2013年4月18日木曜日

彼の欲するものは悉く与え、我欲するものは未だ一つも得る能わず

明治4年岩倉使節団の一員として渡米した木戸孝允が、不平等条約改定を悉く蹴られてタイトルのように嘆いたとされている。

前回総選挙自公圧勝で政権交代が実現し、今度の参議院選挙でも自公圧勝と見込まれている。参院選が終われば新政権はやりたい放題だろうが、今のところは安全運転をしているそうだ。16日には目出度くか、25年度予算が衆議院で成立した。何でこんなに時間をかけているかも不思議だが、誰もそんな事は言わない。そこで誰が何を考えたか分からぬが昨日国会で党首討論が行われた。以前からこの党首討論なる代物「国家基本政策委員会合同審査会」と大仰な名前の割に、時間が極めて短く内容も薄っぺらに過ぎると思っていた。

多分これをまともに見る暇な日本人は少ないと思うが、昨日午後3時から約50分この党首討論を見た。それは薄っぺらさが更に顕著で、それぞれの野党党首に割り当てられた時間は民主党海江田氏25分、日本維新の会石原氏15分、みんなの党渡辺氏5分。時間の中には総理の発言時間も入ってくるので、とても討論なんて呼べたものではない。3人の野党党首は安倍総理の引き立て役として連れてこられたようなもので、正に総理の独擅場。一番長い時間を持っている民主党海江田代表なんか政権に異議を唱える気力も失せ、泣き言を言っているようにしか見えない。

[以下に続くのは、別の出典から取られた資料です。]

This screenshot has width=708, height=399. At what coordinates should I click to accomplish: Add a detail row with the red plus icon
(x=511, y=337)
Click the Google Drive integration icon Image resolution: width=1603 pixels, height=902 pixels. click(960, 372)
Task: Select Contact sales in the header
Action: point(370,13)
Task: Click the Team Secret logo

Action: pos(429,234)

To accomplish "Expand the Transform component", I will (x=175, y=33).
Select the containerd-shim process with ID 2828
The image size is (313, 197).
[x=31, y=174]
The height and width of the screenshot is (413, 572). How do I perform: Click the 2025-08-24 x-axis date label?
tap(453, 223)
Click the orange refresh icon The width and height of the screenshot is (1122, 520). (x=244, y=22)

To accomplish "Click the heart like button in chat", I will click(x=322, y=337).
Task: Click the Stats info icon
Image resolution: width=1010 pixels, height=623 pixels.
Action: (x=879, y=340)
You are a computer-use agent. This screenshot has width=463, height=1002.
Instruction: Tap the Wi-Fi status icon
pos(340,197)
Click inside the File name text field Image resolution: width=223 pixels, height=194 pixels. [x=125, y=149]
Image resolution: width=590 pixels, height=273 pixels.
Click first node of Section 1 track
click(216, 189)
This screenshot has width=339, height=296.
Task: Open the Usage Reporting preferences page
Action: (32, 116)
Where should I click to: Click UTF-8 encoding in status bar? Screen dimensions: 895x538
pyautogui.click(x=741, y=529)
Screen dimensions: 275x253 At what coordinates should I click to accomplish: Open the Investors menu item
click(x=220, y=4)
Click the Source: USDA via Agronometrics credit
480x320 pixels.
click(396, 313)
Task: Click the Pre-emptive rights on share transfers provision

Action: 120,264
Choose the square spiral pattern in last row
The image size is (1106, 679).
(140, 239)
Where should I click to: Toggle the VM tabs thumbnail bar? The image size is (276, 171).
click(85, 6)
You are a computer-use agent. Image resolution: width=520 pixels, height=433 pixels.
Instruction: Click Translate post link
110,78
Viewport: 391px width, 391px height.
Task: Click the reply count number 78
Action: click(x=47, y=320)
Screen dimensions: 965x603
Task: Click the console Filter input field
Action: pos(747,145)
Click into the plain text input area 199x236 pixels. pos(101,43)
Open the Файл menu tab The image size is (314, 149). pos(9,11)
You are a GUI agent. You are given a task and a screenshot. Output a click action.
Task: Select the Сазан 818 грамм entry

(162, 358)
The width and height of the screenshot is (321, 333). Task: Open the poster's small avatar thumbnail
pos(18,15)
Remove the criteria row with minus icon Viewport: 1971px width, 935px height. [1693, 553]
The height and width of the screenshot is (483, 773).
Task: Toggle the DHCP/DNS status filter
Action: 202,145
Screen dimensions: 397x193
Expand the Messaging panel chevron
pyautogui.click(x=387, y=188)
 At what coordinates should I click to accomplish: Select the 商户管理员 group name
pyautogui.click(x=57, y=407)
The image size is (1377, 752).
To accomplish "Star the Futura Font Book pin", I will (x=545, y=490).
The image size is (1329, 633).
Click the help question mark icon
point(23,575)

維新の会石原氏やみんなの党渡辺氏に至っては、まるで与党議員がお追従言っているのと変わらない。4人とも健全な国民が民主的な選挙で選んだ政治家の代表だから今更何をか況やではある。この体制が5年も10年も続くことはないと思うが、年寄りの目から見て、野党の影がこんなに薄い状態が長く続くことは決して国民の幸福につながらないように思う。何故か、宗主国気取りのアメリカが益々我が国を好いようにハンドリングし、悪く言えば食い物にする危険を感じるからである。

マスメディアに登場しない識者の中には次のような事をはっきり指摘する人もいる。「アメリカは如何に属国視していると雖も、日本をハンドリングする時に無理押しはしない。外交戦略に関しては目標を設定したら非常に長いスパンであろうと着実にそれを達成する。特に外交と言う国家戦略に関しては民主、共和に政党間に基本的相違が無いと知るべきである。」言われてみればその通りだろう。外交戦略と国内政治は別物であるのは日本も同じ筈だ。

沖縄普天間の問題であれ尖閣問題でも、国家的国民的見地を何故共有できないのか?いずれにせよアメリカは日本の政治状況を間違いなく喜んでいる。これから当分の間、何をしようとアメリカの思いのままなる筈。小泉政権の時代の「構造改革」で国の形が随分変わった。その後野党が台頭したのでアメリカ的には少し手が出しにくかったようだ。ハンドリングしにくい政権が出来たのでは元も子もない。でも彼らは辛抱強い、待った甲斐があって今日が巡ってきている。それこそこのまま行けばアメリカのやりたい放題である。